The main thing I need to work on is reducing the palm up/palm down repetitions. Literally might be 1000 reps on a normal work day.
I don't think I know a single person who works in a factory, or assembly line, construction, or other repetitive motion job that doesn't have some sort of chronic pain.
I spent five years "marking timber". This involved using paint guns with a squeeze mechanism on a very tightly sprung paint gun, with quart sized cans screwed onto the bottom. Most normal days we would go through 36 quarts per person, but on a nice weather day when everyone slept well, and depending on timber densities and prescriptions, we did go as high as 48 quarts in a day.
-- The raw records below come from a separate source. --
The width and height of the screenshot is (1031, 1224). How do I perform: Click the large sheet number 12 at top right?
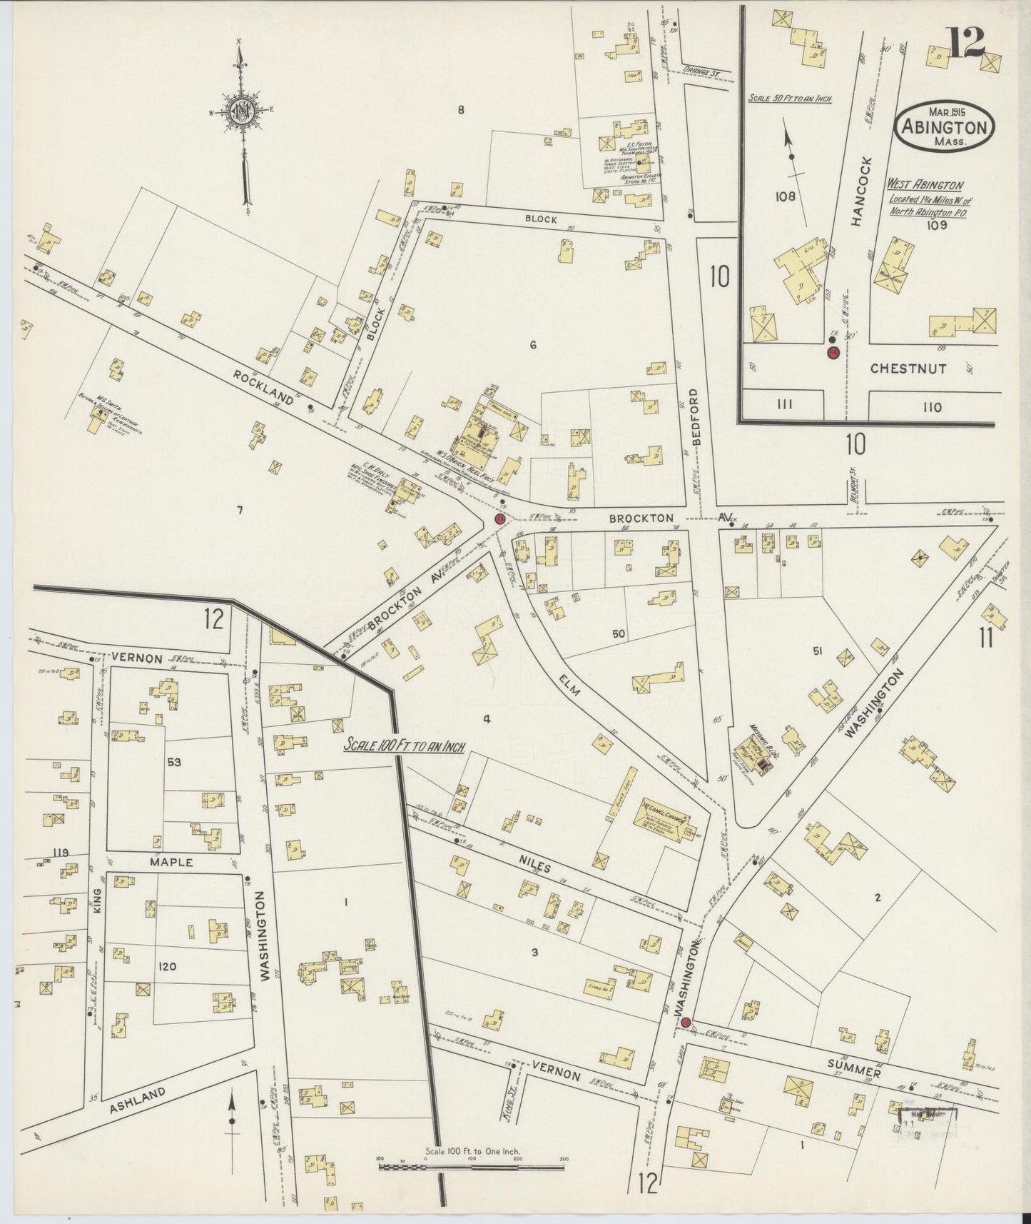967,45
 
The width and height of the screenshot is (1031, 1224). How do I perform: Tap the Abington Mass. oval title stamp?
944,126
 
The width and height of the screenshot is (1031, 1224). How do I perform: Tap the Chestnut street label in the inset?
908,368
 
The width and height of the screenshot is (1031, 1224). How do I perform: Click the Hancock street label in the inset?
858,191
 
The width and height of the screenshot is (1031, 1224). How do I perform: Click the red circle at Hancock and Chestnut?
833,352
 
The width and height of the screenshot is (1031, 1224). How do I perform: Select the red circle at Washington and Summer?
686,1023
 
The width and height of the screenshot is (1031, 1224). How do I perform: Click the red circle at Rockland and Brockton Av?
500,518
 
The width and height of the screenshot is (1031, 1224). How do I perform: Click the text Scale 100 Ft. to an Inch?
405,746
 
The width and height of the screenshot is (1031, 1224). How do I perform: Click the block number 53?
174,762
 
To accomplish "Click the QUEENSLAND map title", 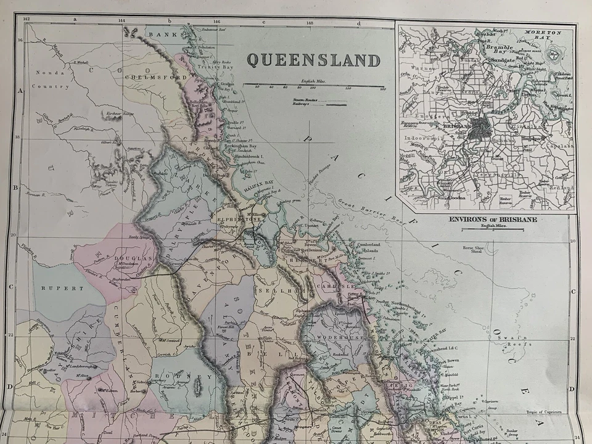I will tap(313, 60).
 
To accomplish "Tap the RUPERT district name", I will tap(62, 288).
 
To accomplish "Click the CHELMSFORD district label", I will tap(147, 78).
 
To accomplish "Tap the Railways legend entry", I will tap(302, 104).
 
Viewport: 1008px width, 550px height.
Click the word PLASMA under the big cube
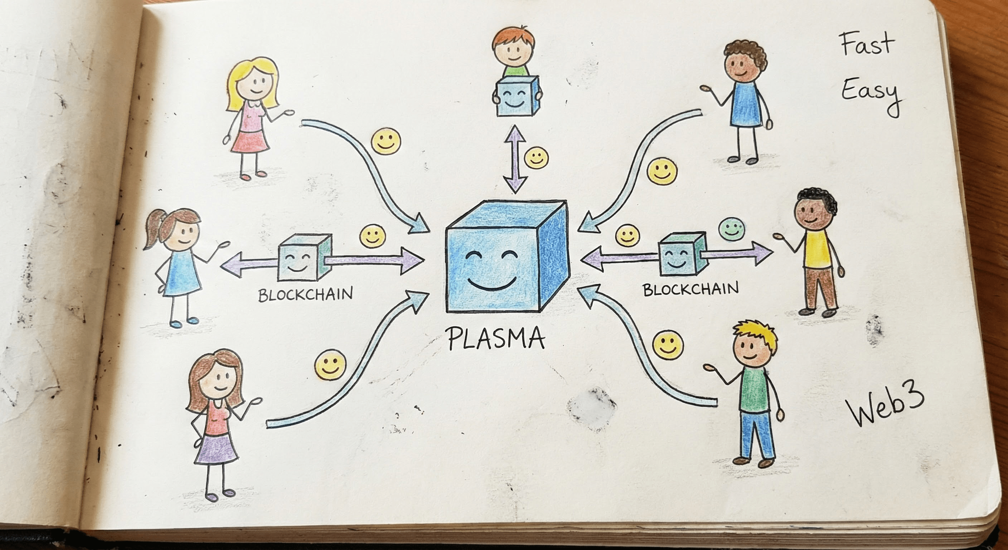pos(496,339)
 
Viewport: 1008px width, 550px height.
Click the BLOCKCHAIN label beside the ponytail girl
pos(305,294)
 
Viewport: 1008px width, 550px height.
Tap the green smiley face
pos(731,230)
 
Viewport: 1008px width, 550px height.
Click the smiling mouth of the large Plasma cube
pos(493,285)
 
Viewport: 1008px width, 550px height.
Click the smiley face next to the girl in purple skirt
pos(331,365)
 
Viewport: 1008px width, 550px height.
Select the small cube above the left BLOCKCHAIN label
pos(304,258)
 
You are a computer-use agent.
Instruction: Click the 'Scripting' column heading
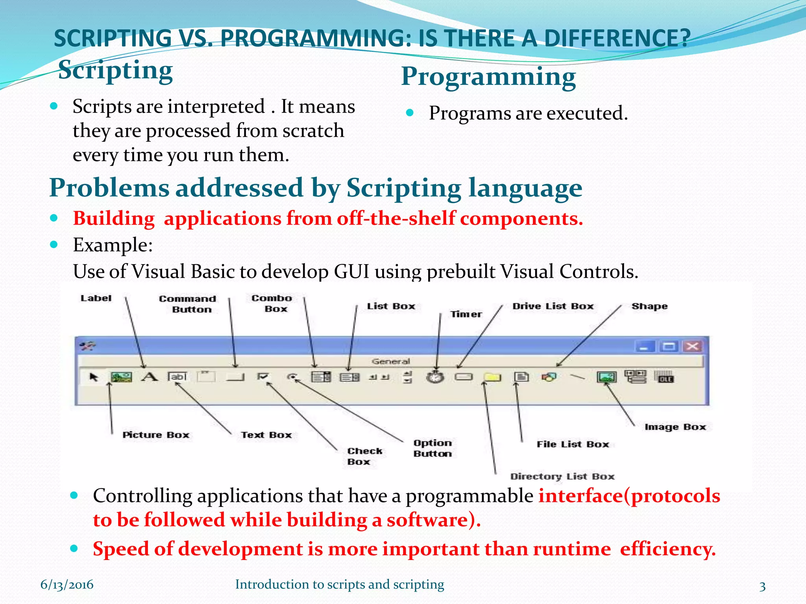115,71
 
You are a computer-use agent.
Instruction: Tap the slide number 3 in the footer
762,586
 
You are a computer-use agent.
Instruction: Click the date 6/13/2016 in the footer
67,585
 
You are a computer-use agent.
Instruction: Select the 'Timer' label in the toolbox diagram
466,314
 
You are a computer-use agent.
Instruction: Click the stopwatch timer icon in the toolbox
435,377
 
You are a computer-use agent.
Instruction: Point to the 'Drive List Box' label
553,306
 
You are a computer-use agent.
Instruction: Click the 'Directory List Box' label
562,477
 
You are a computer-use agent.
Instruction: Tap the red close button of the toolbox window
692,346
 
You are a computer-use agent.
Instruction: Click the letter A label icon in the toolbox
150,377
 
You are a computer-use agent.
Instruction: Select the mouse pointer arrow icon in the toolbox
94,377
You would think we would all have had Popeye forearms and be able to crush a walnut with our fingers. Instead we all had carpal tunnel and nerve damage.
If I do some quick math figuring:
43,560 sqft / acre
Residual density was about 20' x 20', so that's 400 sqft per tree. Divide that into 43,560 and you get 108 trees per acre.
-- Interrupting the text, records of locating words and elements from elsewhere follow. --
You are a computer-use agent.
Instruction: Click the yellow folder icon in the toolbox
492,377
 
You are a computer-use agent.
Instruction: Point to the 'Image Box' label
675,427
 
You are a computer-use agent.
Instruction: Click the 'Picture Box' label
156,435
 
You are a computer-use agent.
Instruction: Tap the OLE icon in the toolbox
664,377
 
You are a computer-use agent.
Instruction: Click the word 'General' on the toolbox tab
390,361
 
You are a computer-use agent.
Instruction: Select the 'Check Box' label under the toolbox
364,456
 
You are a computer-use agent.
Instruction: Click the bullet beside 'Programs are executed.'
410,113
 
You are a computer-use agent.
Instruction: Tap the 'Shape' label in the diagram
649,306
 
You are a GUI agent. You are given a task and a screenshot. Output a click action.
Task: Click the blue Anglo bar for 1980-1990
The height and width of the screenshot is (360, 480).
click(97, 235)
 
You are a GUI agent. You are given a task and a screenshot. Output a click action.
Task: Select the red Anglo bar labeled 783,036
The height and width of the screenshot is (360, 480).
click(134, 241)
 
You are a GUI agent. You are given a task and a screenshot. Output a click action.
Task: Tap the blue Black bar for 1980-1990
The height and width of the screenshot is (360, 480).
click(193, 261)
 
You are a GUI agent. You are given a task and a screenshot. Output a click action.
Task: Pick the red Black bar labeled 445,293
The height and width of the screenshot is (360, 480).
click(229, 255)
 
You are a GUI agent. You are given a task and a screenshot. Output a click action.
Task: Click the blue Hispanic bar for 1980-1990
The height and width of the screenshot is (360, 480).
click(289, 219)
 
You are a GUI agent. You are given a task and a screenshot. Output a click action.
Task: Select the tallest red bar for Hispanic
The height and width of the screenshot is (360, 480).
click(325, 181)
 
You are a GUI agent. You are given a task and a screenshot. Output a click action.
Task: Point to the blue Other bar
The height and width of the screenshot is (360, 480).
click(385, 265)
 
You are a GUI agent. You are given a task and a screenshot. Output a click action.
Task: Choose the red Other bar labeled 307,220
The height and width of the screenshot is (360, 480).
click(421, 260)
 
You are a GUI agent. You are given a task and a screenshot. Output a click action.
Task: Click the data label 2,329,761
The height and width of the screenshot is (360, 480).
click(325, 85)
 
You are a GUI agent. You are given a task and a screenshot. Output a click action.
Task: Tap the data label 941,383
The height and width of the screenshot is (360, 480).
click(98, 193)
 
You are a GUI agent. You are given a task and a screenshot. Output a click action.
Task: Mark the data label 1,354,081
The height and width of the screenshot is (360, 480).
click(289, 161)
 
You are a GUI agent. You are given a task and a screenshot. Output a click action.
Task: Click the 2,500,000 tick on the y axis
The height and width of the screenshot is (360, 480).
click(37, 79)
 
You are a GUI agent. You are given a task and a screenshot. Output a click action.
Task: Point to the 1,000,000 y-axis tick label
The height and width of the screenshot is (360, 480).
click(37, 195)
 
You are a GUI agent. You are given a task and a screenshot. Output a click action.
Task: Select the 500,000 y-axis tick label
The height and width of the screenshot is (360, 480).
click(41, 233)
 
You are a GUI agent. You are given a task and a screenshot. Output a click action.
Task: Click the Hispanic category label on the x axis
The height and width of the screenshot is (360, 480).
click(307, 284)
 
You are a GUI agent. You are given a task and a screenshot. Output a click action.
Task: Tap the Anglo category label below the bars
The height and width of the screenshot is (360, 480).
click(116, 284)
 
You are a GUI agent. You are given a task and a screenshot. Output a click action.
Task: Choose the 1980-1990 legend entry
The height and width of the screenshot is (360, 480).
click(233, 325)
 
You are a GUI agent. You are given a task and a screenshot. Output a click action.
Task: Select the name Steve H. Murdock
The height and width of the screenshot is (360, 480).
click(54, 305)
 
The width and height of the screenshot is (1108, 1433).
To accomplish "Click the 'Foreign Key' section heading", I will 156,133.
I would typically mark about 10 acres on average per day, so that's 1080 trees marked per day.
It took 9 squeezes of the paint gun per tree to get an adequate mark. So that's 9,720 squeezes of that paint gun per day, and 38,880 per week. I'll figure 4 days per week, because we did have other duties to perform as well, but we did work 6 days a week sometimes. That's 2,021,276 per year, and 10,108,800 in the five years I did the job, and countless miles walked.
I remember my finger tips often felt cold on warm days and I would drop something out of the blue. It would just slip from between my fingers and I'd have no idea until it hit me in the foot. After doing the math, I see why.
I'm very fortunate that this was between the ages of 23 and 28, and is many years past. Those were good years, and a ton of fun, but when I think about what I was doing to my hands, not to mention the beating my ankles, knees, hips, and back took from constantly hiking, I shutter a bit. I only got into shooting the last year or two I did that job, and then I was promoted. I wonder how my poor shooting back then was added to with the impacts of that job.
One thing is for sure, I'm a much better shooter now, though a lot of that is experience of course. I doubt very much that I could have tolerated reloading.
All in all I'm in good health for a early middle aged guy, and I hope it stays that way. I do wonder though will my repetitive habits do harm in the long run. I mean I have already worn out more boots hiking at age 39 than some people will in a lifetime. I religiously lift fairly heavy dumbbells every other night as well and my hands and arms are sore afterwards. I sometimes wonder if it is a detriment to shooting. Maybe a more moderate weight would be better.
Occasionally I end up with a locked up back after a range session. I can't tolerate a modified isosceles stance for very long as being slightly leaned forward ruins my back fast. So I instinctively fall into a Weaver stance. However, that position hurts after very long also. So I have to switch things up. I expect this would be a major detriment if I ever chose to compete.